[Collection entries]

[Start of Attachment]

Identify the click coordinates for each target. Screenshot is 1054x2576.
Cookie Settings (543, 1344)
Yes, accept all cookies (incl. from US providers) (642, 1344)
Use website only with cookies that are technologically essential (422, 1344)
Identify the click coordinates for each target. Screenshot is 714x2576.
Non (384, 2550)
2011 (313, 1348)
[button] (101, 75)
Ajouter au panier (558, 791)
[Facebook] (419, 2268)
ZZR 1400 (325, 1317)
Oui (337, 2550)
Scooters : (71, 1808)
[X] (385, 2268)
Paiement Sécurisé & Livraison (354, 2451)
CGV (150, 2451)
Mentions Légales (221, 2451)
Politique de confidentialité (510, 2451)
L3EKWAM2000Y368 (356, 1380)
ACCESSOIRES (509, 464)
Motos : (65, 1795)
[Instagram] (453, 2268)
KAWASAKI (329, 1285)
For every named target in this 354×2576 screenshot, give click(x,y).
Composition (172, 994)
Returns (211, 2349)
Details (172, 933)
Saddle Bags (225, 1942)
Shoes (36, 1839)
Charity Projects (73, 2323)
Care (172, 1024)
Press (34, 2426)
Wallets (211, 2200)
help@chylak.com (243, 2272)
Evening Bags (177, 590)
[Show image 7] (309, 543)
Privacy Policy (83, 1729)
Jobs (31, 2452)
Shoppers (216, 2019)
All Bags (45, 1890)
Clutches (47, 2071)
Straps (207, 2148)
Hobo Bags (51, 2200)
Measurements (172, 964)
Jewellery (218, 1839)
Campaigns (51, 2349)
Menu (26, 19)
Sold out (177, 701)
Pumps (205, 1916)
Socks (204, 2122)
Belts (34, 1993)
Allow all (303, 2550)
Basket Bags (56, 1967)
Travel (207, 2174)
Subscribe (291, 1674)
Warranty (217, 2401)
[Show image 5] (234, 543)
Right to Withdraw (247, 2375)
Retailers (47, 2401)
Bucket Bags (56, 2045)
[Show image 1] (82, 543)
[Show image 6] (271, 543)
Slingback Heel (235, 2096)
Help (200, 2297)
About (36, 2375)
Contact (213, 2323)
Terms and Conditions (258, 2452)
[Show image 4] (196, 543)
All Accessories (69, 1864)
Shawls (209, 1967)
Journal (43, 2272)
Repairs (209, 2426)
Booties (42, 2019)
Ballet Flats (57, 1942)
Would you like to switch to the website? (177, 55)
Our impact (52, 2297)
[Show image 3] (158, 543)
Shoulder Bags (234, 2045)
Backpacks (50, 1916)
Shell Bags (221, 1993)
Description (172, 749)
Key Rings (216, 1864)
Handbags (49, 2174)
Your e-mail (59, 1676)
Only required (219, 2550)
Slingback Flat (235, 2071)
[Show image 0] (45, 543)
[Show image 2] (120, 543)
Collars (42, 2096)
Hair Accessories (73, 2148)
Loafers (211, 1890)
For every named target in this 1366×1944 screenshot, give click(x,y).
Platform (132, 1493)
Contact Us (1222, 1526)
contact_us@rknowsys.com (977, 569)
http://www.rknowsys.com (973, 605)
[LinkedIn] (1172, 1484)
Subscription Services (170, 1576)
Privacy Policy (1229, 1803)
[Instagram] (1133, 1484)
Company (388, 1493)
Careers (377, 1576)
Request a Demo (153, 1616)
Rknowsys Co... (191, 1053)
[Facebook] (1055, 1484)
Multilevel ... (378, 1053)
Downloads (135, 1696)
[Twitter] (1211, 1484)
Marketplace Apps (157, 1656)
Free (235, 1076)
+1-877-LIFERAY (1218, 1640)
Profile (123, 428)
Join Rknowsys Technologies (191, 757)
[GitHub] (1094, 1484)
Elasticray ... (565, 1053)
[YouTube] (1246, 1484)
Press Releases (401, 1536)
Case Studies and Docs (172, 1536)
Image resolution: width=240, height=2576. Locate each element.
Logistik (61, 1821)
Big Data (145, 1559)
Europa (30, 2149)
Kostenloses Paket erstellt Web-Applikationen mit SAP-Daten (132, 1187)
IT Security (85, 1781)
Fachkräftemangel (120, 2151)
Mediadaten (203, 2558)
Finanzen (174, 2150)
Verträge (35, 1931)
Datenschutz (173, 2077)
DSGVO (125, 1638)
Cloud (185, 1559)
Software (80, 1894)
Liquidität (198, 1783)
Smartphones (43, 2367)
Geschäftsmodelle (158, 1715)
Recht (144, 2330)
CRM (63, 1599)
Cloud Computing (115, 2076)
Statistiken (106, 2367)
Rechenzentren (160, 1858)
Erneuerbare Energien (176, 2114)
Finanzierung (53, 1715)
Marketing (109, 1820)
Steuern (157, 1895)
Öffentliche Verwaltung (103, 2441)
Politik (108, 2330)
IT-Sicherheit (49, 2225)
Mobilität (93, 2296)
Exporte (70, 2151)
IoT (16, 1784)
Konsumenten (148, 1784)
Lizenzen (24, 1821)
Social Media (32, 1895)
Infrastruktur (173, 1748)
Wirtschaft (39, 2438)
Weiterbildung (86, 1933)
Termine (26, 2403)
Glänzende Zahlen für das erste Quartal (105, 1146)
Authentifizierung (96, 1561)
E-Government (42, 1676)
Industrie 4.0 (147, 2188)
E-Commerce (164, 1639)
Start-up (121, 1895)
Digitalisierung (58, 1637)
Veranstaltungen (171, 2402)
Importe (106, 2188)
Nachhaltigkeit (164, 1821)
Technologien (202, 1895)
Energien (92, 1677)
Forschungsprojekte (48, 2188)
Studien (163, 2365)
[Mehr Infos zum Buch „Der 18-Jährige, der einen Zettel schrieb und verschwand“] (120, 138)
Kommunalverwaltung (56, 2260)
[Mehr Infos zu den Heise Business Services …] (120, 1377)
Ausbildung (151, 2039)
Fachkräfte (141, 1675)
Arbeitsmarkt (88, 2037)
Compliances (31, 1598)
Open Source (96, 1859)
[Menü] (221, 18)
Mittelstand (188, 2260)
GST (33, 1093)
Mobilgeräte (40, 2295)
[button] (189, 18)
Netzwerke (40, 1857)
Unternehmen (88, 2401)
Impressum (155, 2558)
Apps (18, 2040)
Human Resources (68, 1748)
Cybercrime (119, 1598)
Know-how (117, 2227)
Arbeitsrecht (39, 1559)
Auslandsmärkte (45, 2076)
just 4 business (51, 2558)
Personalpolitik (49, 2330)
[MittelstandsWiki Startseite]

[End of Attachment]

Work to complete:
What you give back should be exactly the lines of the data above from the line with "[Facebook] (419, 2268)" through the line with "KAWASAKI (329, 1285)", both of those included, and nothing more.

Output of the task:
[Facebook] (419, 2268)
ZZR 1400 (325, 1317)
Oui (337, 2550)
Scooters : (71, 1808)
[X] (385, 2268)
Paiement Sécurisé & Livraison (354, 2451)
CGV (150, 2451)
Mentions Légales (221, 2451)
Politique de confidentialité (510, 2451)
L3EKWAM2000Y368 (356, 1380)
ACCESSOIRES (509, 464)
Motos : (65, 1795)
[Instagram] (453, 2268)
KAWASAKI (329, 1285)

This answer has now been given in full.